Collected data entries:
%%

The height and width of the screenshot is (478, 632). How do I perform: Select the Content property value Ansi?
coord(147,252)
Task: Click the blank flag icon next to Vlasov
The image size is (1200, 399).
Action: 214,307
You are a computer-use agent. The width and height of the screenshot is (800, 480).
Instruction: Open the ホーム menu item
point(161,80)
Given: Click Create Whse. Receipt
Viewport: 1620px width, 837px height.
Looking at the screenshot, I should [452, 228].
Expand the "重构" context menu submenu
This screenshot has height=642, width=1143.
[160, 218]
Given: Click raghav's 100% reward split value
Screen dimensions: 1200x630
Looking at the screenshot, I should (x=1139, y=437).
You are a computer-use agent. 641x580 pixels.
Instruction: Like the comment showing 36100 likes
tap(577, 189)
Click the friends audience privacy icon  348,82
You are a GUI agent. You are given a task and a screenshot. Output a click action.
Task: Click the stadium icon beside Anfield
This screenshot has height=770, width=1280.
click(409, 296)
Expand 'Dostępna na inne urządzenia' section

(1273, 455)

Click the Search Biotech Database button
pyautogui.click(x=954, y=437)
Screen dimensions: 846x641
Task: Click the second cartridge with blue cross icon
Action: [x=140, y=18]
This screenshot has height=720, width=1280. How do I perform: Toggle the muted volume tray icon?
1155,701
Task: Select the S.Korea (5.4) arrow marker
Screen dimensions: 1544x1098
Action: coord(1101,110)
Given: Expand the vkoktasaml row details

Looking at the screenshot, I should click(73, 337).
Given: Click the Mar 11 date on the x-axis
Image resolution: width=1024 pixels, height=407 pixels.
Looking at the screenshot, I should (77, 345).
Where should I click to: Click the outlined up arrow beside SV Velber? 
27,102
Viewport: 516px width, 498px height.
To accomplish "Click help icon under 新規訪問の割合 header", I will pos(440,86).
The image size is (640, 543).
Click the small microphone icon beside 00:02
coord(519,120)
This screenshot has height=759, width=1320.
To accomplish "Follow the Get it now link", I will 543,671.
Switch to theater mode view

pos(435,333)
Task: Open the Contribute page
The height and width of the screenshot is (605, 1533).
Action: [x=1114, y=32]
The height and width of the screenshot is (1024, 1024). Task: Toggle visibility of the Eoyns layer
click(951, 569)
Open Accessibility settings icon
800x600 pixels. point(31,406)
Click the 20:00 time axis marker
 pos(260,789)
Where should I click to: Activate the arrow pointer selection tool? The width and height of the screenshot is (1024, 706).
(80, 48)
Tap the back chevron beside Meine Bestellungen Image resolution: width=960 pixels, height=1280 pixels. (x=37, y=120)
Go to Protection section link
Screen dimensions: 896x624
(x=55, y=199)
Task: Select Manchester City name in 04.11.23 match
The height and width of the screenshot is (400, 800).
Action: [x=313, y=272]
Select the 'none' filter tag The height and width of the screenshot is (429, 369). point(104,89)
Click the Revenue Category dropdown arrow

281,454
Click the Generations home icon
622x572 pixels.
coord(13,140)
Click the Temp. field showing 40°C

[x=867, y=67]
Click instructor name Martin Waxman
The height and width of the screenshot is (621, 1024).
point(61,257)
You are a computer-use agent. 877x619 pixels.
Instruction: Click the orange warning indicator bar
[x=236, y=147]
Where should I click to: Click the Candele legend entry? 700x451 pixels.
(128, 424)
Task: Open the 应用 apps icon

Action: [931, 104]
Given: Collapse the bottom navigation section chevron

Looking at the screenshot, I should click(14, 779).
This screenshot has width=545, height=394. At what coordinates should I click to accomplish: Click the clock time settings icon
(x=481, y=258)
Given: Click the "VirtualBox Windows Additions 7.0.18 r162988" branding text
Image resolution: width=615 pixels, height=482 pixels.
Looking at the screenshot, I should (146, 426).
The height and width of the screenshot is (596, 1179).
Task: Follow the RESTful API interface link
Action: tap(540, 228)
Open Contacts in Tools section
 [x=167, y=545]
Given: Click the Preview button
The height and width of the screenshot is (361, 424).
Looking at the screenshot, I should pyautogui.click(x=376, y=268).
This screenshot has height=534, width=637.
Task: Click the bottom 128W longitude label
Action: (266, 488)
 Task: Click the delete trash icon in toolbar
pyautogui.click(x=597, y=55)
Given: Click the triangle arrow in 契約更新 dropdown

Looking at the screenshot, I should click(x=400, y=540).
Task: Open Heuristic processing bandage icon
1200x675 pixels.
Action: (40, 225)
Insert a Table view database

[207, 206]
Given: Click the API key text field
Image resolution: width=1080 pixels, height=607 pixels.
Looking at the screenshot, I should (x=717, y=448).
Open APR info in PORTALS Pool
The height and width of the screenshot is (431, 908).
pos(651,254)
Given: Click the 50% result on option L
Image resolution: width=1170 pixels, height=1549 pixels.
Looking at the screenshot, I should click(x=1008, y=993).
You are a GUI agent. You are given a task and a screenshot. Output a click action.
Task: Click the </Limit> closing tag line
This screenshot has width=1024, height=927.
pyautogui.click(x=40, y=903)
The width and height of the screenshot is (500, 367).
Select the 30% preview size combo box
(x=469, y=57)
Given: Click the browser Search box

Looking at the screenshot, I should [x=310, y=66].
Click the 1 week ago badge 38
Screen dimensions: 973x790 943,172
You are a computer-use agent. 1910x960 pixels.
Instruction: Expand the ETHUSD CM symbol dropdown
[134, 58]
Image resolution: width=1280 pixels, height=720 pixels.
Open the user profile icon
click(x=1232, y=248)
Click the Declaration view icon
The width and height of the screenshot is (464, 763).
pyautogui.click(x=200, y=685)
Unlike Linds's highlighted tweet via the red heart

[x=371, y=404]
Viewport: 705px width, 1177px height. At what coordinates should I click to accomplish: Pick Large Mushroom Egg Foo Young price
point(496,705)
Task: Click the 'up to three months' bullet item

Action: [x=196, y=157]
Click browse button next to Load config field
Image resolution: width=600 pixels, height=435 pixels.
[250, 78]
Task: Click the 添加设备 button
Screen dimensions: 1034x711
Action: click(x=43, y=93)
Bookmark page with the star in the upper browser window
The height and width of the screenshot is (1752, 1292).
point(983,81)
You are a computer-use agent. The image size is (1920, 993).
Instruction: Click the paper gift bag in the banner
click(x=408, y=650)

%%

Nothing but the lines from the top of the entries above through the line with "Given: Click raghav's 100% reward split value" should be set down, each exactly as written.

#### ANSWER FOR THIS EXERCISE
The height and width of the screenshot is (478, 632). How do I perform: Select the Content property value Ansi?
coord(147,252)
Task: Click the blank flag icon next to Vlasov
The image size is (1200, 399).
Action: 214,307
You are a computer-use agent. The width and height of the screenshot is (800, 480).
Instruction: Open the ホーム menu item
point(161,80)
Given: Click Create Whse. Receipt
Viewport: 1620px width, 837px height.
Looking at the screenshot, I should [452, 228].
Expand the "重构" context menu submenu
This screenshot has height=642, width=1143.
[160, 218]
Given: Click raghav's 100% reward split value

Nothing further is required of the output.